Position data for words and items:
— Start —
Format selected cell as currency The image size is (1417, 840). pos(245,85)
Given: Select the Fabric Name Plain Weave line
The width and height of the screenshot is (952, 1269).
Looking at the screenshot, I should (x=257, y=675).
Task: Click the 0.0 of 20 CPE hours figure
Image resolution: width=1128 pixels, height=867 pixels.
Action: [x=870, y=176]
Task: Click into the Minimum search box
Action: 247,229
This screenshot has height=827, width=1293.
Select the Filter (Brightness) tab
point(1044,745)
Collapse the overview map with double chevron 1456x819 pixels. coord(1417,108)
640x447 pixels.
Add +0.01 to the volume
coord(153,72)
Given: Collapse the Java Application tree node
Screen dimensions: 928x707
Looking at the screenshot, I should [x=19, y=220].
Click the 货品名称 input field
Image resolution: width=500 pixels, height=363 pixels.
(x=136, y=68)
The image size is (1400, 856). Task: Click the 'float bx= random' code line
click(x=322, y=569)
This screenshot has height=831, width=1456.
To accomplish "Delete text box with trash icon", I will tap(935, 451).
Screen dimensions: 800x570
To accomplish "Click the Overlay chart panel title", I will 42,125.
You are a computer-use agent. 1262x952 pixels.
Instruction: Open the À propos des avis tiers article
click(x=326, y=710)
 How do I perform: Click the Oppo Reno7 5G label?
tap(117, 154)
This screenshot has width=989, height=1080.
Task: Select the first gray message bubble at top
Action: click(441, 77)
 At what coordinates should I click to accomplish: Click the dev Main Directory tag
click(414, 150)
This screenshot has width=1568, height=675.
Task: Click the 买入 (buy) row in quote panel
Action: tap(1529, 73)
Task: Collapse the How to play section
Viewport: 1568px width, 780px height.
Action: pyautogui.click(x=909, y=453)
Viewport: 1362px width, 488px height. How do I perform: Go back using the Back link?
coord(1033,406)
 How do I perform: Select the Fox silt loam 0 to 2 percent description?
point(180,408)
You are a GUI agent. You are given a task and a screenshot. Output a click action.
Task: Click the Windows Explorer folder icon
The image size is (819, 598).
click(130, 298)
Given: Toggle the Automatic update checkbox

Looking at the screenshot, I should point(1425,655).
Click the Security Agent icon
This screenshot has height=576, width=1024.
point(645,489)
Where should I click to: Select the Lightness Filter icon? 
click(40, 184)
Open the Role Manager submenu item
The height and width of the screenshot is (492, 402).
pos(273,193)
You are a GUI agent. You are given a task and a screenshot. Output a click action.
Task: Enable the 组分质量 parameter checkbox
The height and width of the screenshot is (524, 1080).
— End —
> [WHAT THE TASK REQUIRES] Please print all of the data above again, line for line, with no changes.

> [ANSWER TO THE PROBLEM]
Format selected cell as currency The image size is (1417, 840). pos(245,85)
Given: Select the Fabric Name Plain Weave line
The width and height of the screenshot is (952, 1269).
Looking at the screenshot, I should (x=257, y=675).
Task: Click the 0.0 of 20 CPE hours figure
Image resolution: width=1128 pixels, height=867 pixels.
Action: [x=870, y=176]
Task: Click into the Minimum search box
Action: 247,229
This screenshot has height=827, width=1293.
Select the Filter (Brightness) tab
point(1044,745)
Collapse the overview map with double chevron 1456x819 pixels. coord(1417,108)
640x447 pixels.
Add +0.01 to the volume
coord(153,72)
Given: Collapse the Java Application tree node
Screen dimensions: 928x707
Looking at the screenshot, I should [x=19, y=220].
Click the 货品名称 input field
Image resolution: width=500 pixels, height=363 pixels.
(x=136, y=68)
The image size is (1400, 856). Task: Click the 'float bx= random' code line
click(x=322, y=569)
This screenshot has height=831, width=1456.
To accomplish "Delete text box with trash icon", I will tap(935, 451).
Screen dimensions: 800x570
To accomplish "Click the Overlay chart panel title", I will 42,125.
You are a computer-use agent. 1262x952 pixels.
Instruction: Open the À propos des avis tiers article
click(x=326, y=710)
 How do I perform: Click the Oppo Reno7 5G label?
tap(117, 154)
This screenshot has width=989, height=1080.
Task: Select the first gray message bubble at top
Action: click(441, 77)
 At what coordinates should I click to accomplish: Click the dev Main Directory tag
click(414, 150)
This screenshot has width=1568, height=675.
Task: Click the 买入 (buy) row in quote panel
Action: tap(1529, 73)
Task: Collapse the How to play section
Viewport: 1568px width, 780px height.
Action: pyautogui.click(x=909, y=453)
Viewport: 1362px width, 488px height. How do I perform: Go back using the Back link?
coord(1033,406)
 How do I perform: Select the Fox silt loam 0 to 2 percent description?
point(180,408)
You are a GUI agent. You are given a task and a screenshot. Output a click action.
Task: Click the Windows Explorer folder icon
The image size is (819, 598).
click(130, 298)
Given: Toggle the Automatic update checkbox

Looking at the screenshot, I should point(1425,655).
Click the Security Agent icon
This screenshot has height=576, width=1024.
point(645,489)
Where should I click to: Select the Lightness Filter icon? 
click(40, 184)
Open the Role Manager submenu item
The height and width of the screenshot is (492, 402).
pos(273,193)
You are a GUI agent. You are given a task and a screenshot. Output a click action.
Task: Enable the 组分质量 parameter checkbox
The height and width of the screenshot is (524, 1080).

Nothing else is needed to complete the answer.